2011 Brigham-Kanner Award to Go to Justice Sandra Day O’Connor in a Beijing Ceremony

William & Mary College School of Law will hold this year’s ceremony for the Brigham-Kanner award in Beijing, with the co-sponsorship of  Tsinghua University. This year’s recipient of the award will be retired U.S. Supreme Court Justice Sandra Day O’Connor who gave us that lovely dissent in Kelo v. City of New London.

The Brigham-Kanner prize was established in 2004. It is awarded annually by William & Mary College School of Law to a person who has made outstanding lifetime contributions to the subject of property rights. It is named after Toby Prince Brigham, a distinguished, second-generation Florida eminent domain lawyer, and Gideon Kanner, your faithful servant and the boniface of this blog, who is professor of law emeritus at the Loyola Law School in Los Angeles, and is of counsel to Manatt, Phelps & Phillips in Los Angeles. He has spent over 40 years practicing, teaching, and commenting on the law and practice of eminent domain.

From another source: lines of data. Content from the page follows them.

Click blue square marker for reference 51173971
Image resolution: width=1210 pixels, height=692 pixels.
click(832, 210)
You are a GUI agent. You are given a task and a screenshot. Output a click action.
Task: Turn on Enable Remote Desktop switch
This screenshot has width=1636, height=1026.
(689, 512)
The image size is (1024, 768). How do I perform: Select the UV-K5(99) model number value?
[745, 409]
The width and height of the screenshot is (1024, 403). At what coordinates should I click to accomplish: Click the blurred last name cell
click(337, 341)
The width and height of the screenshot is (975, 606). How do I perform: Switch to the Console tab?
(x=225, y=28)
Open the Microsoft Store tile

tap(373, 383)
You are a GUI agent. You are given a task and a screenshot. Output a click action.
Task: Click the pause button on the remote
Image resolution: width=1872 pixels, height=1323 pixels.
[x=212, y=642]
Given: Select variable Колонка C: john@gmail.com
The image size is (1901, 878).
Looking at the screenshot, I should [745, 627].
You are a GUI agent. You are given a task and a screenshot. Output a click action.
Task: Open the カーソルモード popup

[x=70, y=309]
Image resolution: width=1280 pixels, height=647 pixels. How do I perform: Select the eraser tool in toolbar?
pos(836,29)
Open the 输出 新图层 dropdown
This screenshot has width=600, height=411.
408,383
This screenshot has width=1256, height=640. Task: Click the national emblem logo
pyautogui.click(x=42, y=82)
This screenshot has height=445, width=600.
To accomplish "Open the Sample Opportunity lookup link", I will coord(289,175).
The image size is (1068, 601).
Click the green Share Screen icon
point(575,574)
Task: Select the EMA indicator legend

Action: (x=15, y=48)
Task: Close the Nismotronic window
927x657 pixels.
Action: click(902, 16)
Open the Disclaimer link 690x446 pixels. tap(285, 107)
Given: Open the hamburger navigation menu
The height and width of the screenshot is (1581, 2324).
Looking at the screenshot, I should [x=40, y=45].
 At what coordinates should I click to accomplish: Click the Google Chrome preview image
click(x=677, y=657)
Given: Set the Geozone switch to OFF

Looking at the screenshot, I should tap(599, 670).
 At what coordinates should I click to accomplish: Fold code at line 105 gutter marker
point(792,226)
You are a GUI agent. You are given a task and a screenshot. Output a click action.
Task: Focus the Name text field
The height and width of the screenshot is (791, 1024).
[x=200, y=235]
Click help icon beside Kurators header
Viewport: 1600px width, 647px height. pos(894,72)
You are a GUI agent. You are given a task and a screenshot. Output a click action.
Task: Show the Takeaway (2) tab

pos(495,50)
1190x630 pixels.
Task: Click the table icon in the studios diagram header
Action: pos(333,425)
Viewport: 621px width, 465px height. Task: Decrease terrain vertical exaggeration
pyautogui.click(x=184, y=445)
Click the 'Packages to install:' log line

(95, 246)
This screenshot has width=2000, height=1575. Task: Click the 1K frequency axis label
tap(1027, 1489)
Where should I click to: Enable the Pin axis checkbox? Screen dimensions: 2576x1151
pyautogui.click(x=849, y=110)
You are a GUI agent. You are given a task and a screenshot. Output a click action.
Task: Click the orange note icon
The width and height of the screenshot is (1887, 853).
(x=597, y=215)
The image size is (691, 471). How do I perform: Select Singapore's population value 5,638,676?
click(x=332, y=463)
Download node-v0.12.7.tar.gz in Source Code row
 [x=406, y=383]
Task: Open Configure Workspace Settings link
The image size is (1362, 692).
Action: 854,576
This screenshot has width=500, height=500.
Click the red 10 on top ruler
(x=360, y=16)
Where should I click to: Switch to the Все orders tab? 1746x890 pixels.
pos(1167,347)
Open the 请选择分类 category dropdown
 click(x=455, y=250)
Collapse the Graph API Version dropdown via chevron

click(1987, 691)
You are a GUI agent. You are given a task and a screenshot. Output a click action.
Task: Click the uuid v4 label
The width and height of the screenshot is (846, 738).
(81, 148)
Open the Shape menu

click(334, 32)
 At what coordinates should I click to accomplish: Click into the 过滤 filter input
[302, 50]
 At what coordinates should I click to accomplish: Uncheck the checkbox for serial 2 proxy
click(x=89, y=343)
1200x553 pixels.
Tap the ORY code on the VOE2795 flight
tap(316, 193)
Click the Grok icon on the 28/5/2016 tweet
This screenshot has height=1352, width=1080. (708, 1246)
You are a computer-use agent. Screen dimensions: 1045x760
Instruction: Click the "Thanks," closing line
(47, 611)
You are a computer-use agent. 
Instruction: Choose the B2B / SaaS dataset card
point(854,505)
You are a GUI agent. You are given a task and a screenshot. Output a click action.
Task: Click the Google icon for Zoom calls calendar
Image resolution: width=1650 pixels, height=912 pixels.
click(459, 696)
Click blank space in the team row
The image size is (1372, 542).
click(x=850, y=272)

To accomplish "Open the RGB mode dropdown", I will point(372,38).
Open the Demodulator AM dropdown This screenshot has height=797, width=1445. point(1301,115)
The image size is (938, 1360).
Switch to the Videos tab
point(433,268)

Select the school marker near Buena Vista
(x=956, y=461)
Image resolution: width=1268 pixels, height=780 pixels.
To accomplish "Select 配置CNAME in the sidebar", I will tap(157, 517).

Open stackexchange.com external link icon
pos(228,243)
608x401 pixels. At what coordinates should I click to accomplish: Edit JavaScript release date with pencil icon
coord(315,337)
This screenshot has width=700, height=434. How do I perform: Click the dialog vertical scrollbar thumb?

He holds the ALI-ABA Harrison Tweed Award for outstanding merit in continuing legal education, and the Shattuck Prize awarded by the American Institute of Real Estate Appraisers (now the Appraisal Institute) for outstanding contribution to appraisal literature, in the form of his 1973 Notre Dame Law Review article entitled Condemnation Blight: Just How Just Is Just Compensation?

Earlier recipients of the Brigham-Kanner prize have been professors Frank I. Michelman (Harvard), Richard A. Epstein (University of Chicago), James W. Ely, Jr. (Vanderbilt), Margaret Jane Radin (University of Michigan), Robert C. Ellickson (Yale), Richard E. Pipes (Harvard), and Carol M. Rose (University of Arizona). One of these days, the Lord willin’ and if the creeks don’t rise, the B-K prize may go to a practicing eminent domain lawyer, one of those unsung trench-troopers of the profession, who on a daily basis fight the good fight to defend and protect your property rights against government overreaching.

We plan to be there, naturally, to take in the festivities and the atmosphere, and to partake of some really world-class Chinese food. Hope you join us.